» WHAT IS NEEDED: In the records below, reproduce exactly the lines from the one containing "Where should I click to: Tap" through the one containing "Task: Expand Прямой", both included, and omit the pictures.
START INPUT DATA
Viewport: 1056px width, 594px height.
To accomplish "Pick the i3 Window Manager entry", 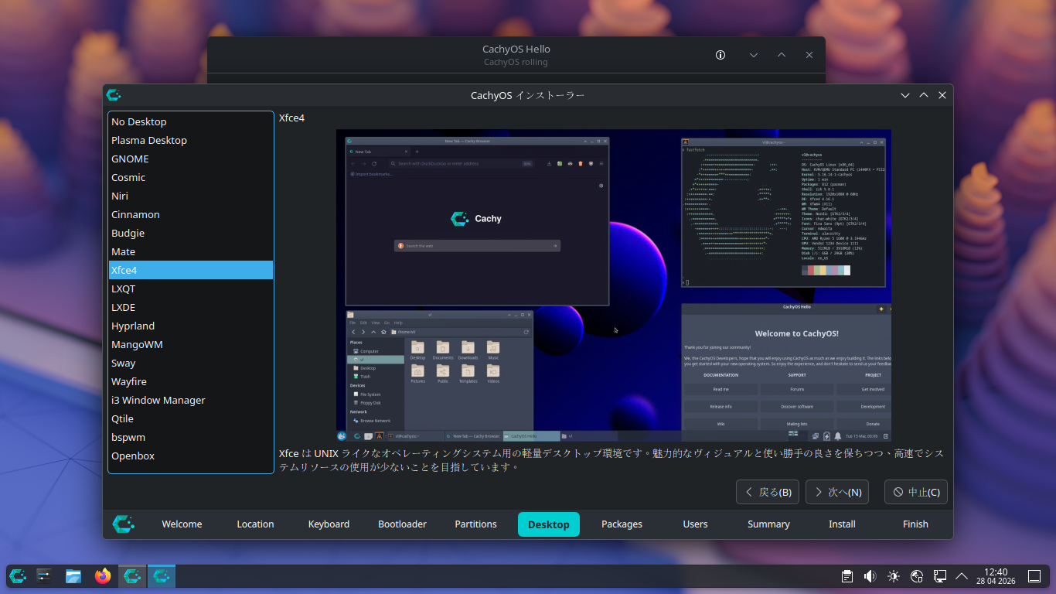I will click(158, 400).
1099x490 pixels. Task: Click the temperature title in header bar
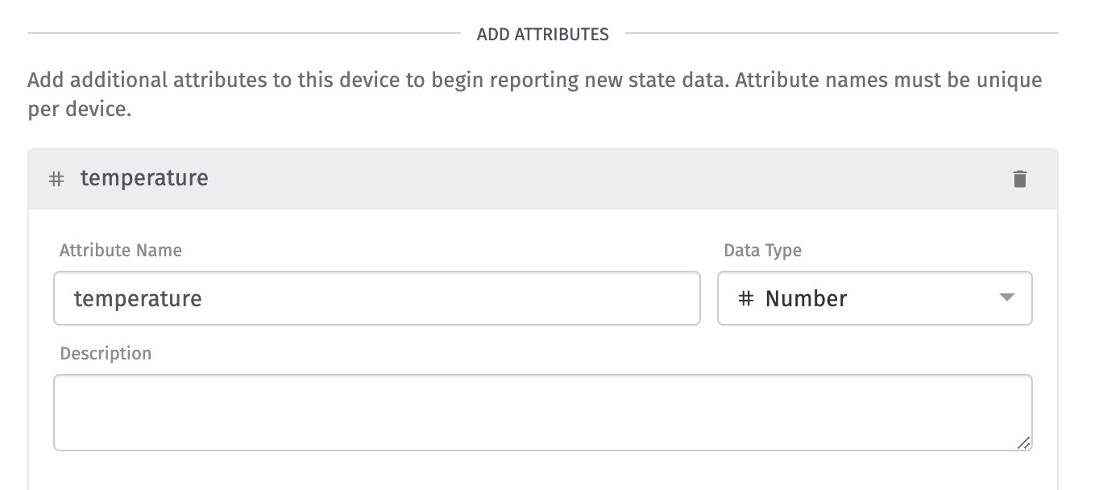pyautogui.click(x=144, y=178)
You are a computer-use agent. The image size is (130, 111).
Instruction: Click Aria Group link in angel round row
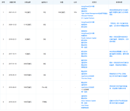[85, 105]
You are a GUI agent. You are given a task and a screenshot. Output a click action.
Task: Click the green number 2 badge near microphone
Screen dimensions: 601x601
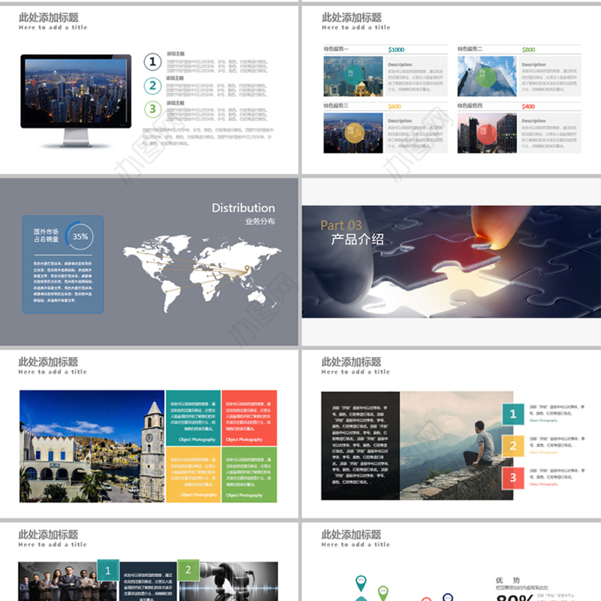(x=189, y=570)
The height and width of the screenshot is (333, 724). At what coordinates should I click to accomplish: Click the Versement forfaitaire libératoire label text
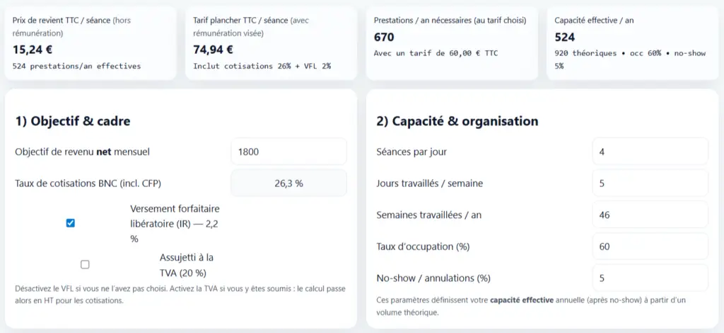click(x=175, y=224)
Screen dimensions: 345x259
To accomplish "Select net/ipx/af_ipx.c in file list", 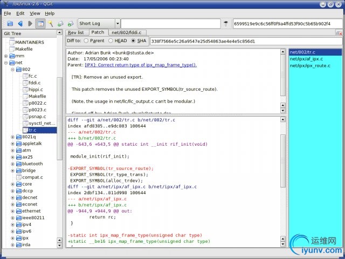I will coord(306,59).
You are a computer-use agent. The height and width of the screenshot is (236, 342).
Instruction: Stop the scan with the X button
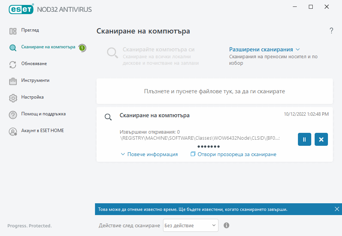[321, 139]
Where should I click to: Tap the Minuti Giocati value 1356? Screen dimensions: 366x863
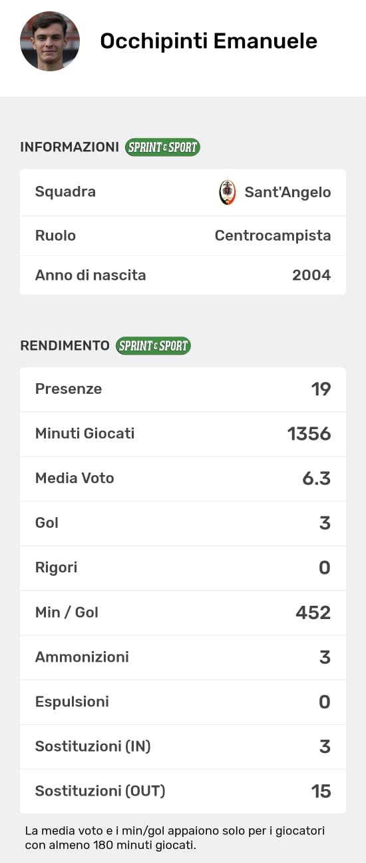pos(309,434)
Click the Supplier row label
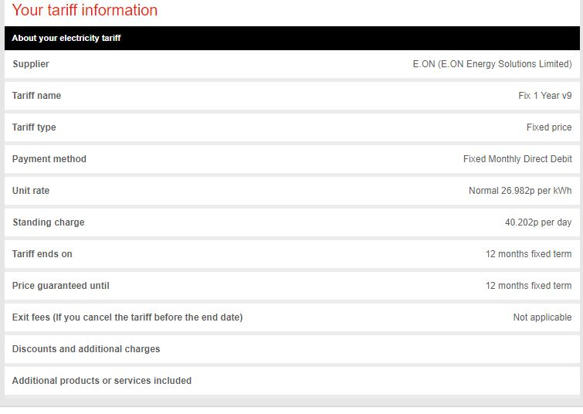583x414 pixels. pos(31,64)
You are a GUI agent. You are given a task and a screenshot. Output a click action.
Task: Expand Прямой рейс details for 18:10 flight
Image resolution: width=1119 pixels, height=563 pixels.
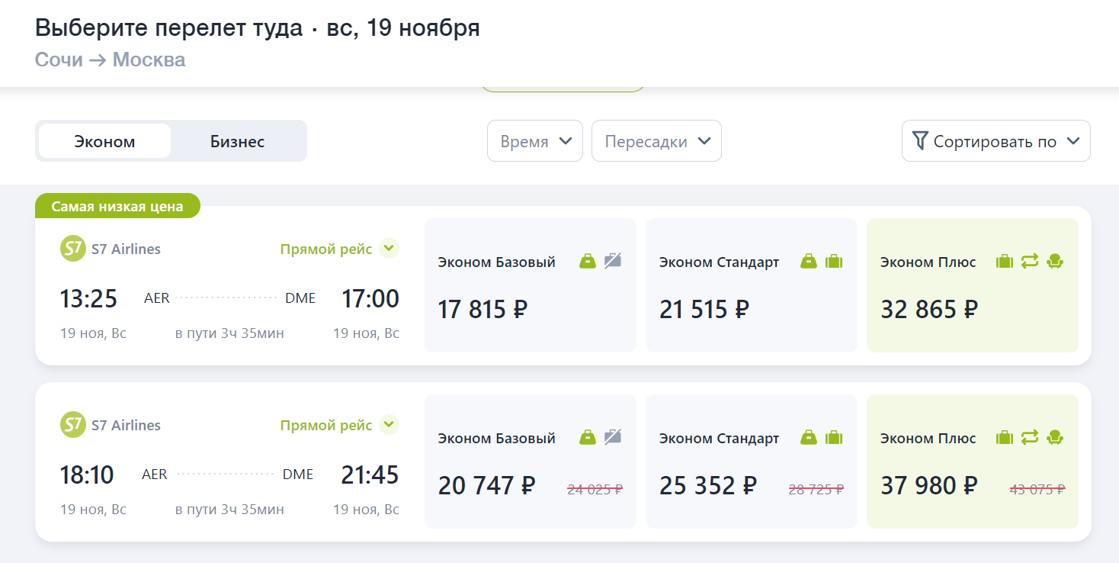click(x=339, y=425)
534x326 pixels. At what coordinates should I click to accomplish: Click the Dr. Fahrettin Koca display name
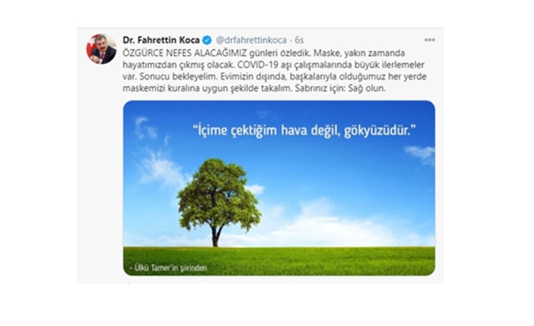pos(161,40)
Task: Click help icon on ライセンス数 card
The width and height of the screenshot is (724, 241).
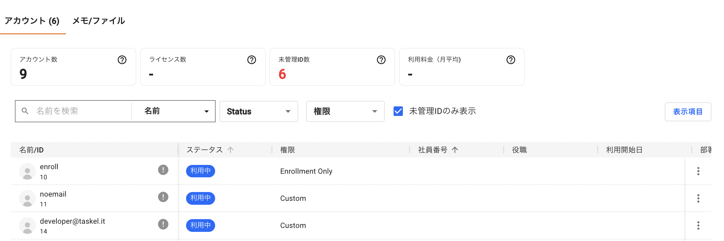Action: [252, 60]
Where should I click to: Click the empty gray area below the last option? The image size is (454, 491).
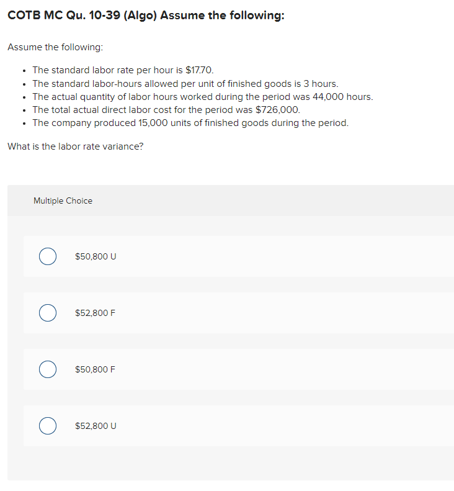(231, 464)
END INPUT DATA
» SOLUTION TO THIS TASK:
Where should I click to: Tap the Minuti Giocati value 1356? Screen dimensions: 366x863
pos(309,434)
Click the Supplier row label
583x414 pixels. pos(31,64)
You are a GUI agent. You are given a task and a screenshot. Output a click action.
Task: Expand Прямой рейс details for 18:10 flight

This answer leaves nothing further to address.